With magically dazzling and opulent illustrations, the story is engaging (satisfying even for grown-ups). It begins in a sort of Space Exploration Golden Age, when all was right with the world and grand ships traversed the galaxy. Not to give too much away, the Man in the Moon cares deeply for earth’s children and works to make the world better for them, even in the face of great darkness.

The Man in the Moon
marked the first of an entire Guardians series Joyce had been working on for 25 years. The stories he told his children sparked into flame, becoming an intricate, consuming world. And so Joyce wrote and illustrated a combination of picture books and chapter books to tell the stories of the Guardians of Childhood.

I was so excited about the book that I recommended it to my cousins, who looked at each other with squiggly eyebrows and asked, “Doesn’t that sound like the movie we watched? Rise of the Guardians?”

And it did.

So the next day at the library, I checked the “R” section of the Children’s DVDs. Sure enough, the front cover of the DVD case depicted the characters introduced at the end of Joyce’s book, The Man in the Moon. I watched it as soon as I got home.

I was soon a little disoriented, however, because (*Spoiler Alert!*) the nightmare-causing villain, Pitch Black was sort-of vanquished in the book, I thought… so why has he returned? (*End Spoiler.)

I was worried that perhaps the author had been cast aside in favor of the show-biz bureaucracy, but it seems he was an executive producer (along with Guillarmo del Toro) and Joyce’s Guardian books (including Man in the Moon) were given credit.

The movie was even dedicated to Mary Katherine Joyce, his daughter, who died at the brink of adulthood of a brain tumor. The Guardians books are based on the stories he told her throughout her childhood.

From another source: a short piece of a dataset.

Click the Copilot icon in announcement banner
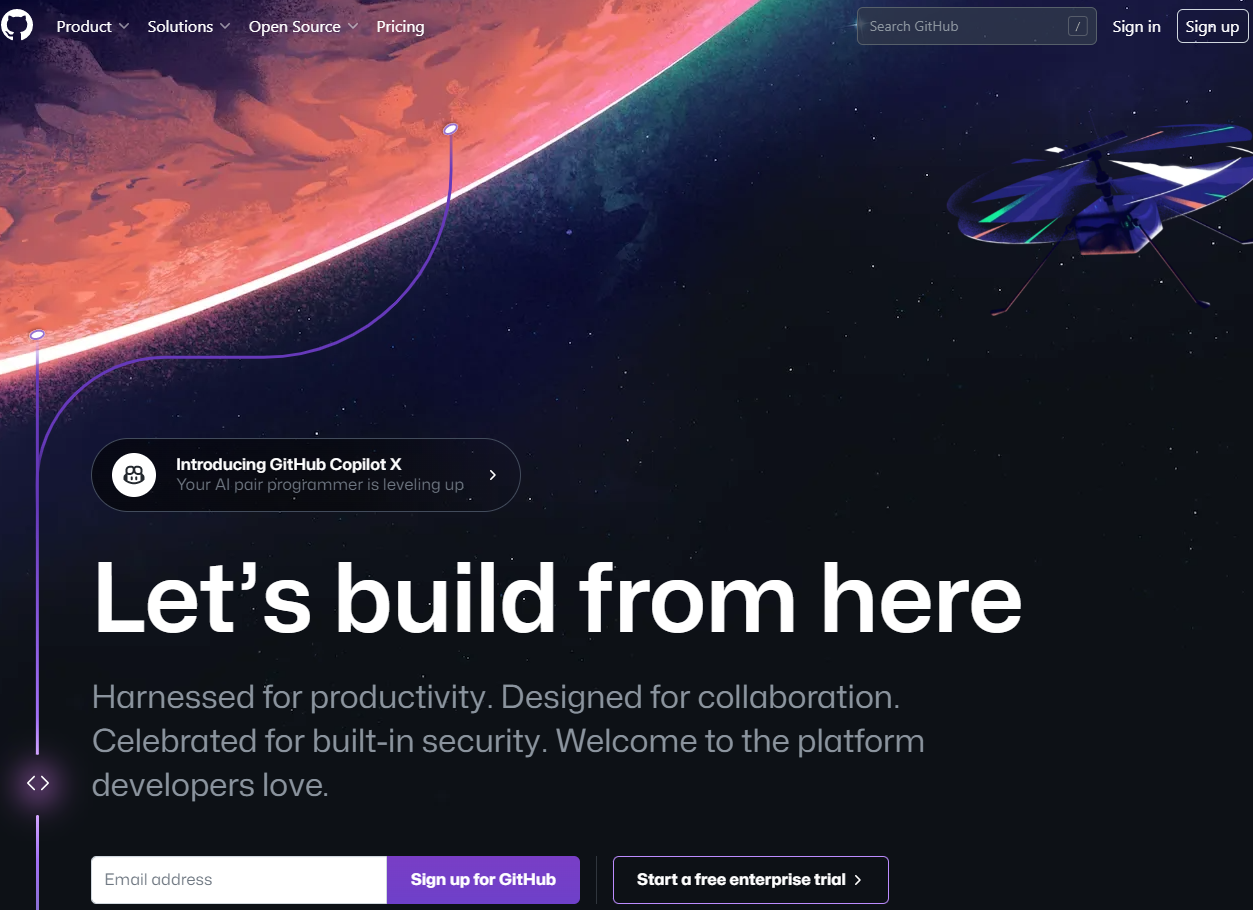Viewport: 1253px width, 910px height. pyautogui.click(x=134, y=475)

Even without the heart-rendering personal narrative behind the books, I was hooked the moment The Man in the Moon touched my finger. I’ve since read the picture book The Sandman: The Story of Sanderson Mansnoozie (which was beautiful but less substantive than The Man in the Moon) and have scribbled the other Guardians of Childhood books on my summer must-read list.

I shall leave you with Jack from the film’s parting wisdom: “So when the moon tells you something, believe it.” Even if the moon is a snagging book. Or a nagging voice in your mind.*




*I suppose if you’re more cynical, you’ll say this is nonsense. But even if that were true, at least nonsense provokes, stimulates, inspires. It’s the Unknown, and it can be filled with adventures.



(Hello, friends, and how the time has flown. The past month brought transformation and transition. In a way, I suppose I was off gathering inspiration, gaining experience, soaking in the world, and settling back into my bones. What a lovely summer it is!)